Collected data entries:
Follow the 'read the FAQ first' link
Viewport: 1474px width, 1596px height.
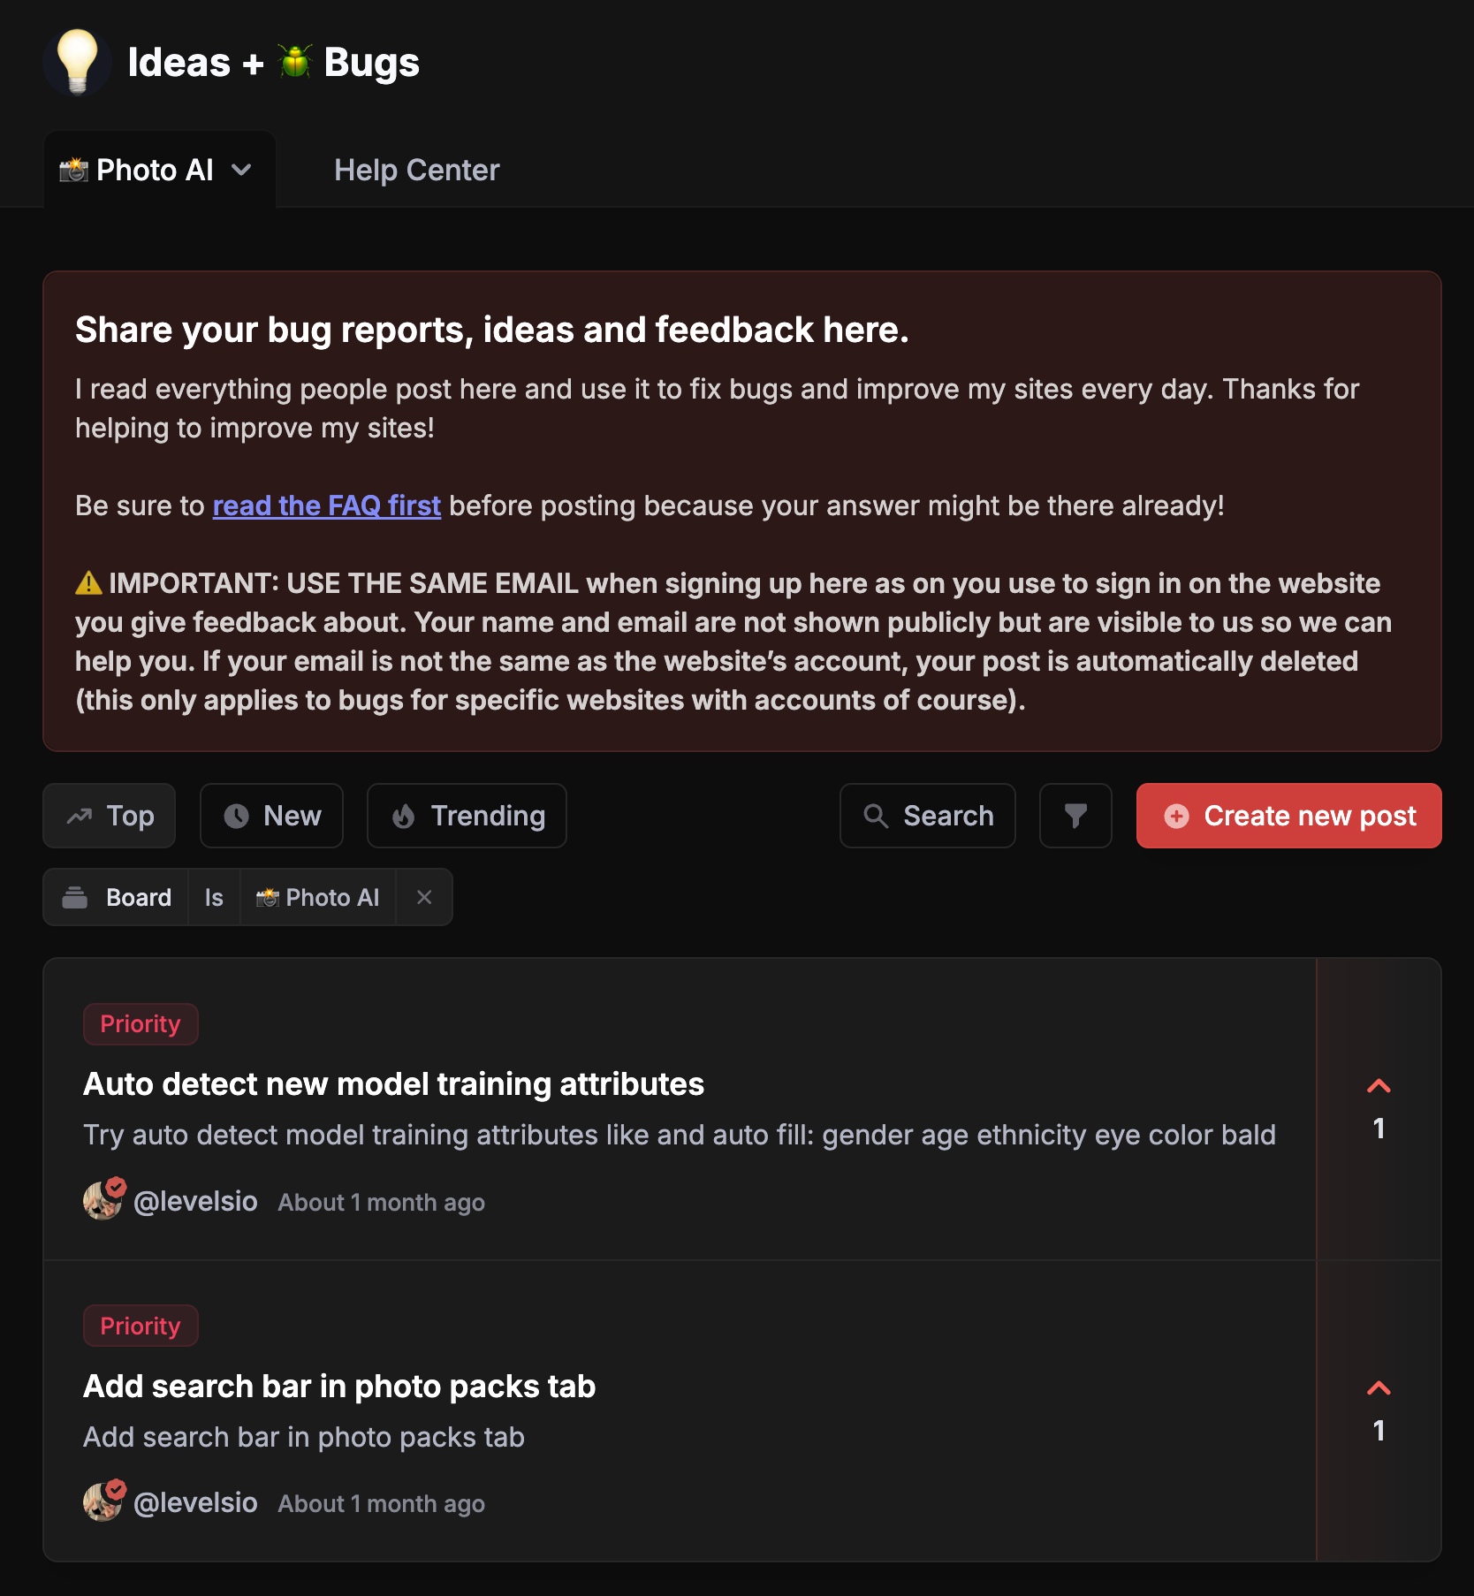point(326,505)
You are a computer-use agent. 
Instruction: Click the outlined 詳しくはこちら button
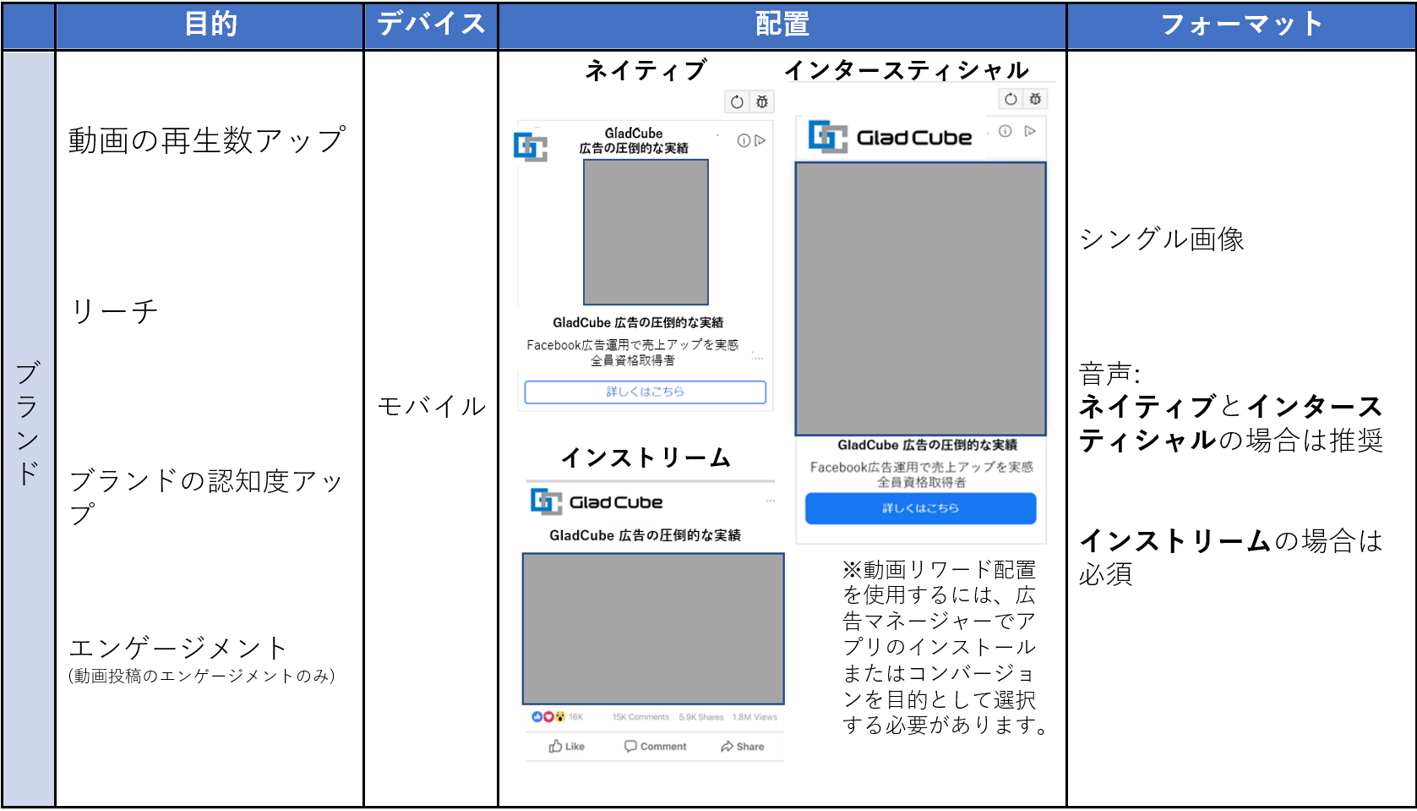click(646, 392)
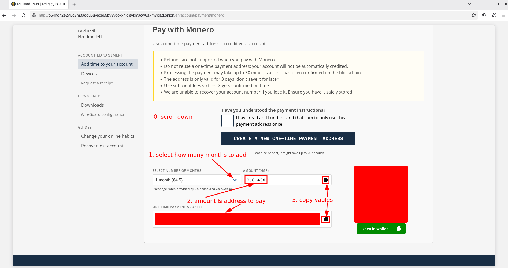Check the payment instructions understood checkbox

pos(227,121)
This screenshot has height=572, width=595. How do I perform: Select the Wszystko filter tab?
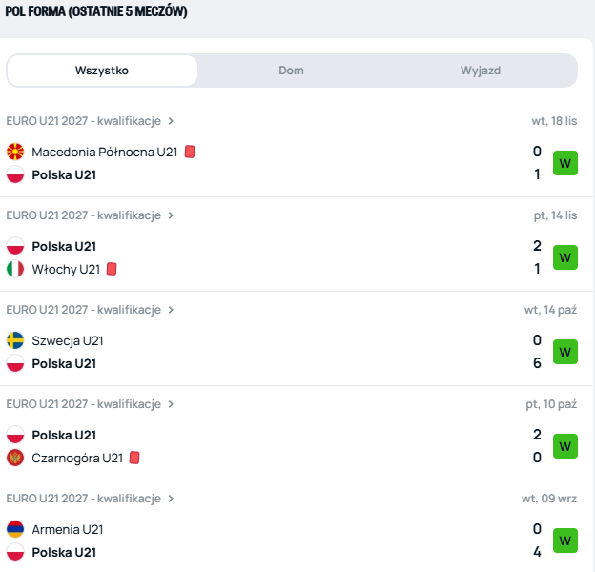tap(102, 71)
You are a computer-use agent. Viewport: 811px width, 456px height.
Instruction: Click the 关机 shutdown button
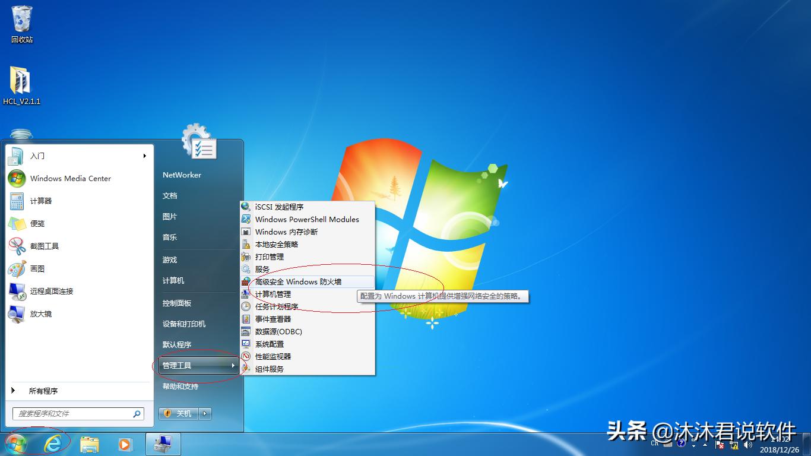pos(178,413)
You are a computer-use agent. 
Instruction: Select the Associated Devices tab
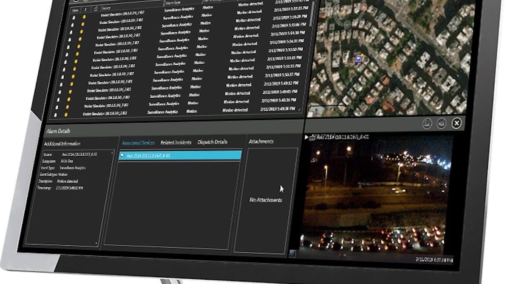pos(138,143)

WHAT TO WORK ON: Only the text of the records belongs in your answer, repeated exactly; the pictures stay out.

TASK SOLUTION:
Follow the 'read the FAQ first' link
Viewport: 1474px width, 1596px height.
point(326,505)
You are a computer-use agent. 
Instruction: Click the outlined 詳しくはこちら button
click(646, 392)
Check the payment instructions understood checkbox

pos(227,121)
This screenshot has height=572, width=595. How do I perform: Select the Wszystko filter tab?
tap(102, 71)
You are a computer-use agent. Viewport: 811px width, 456px height.
Instruction: Click the 关机 shutdown button
pos(178,413)
You are a computer-use agent. 
Instruction: Select the Associated Devices tab
pos(138,143)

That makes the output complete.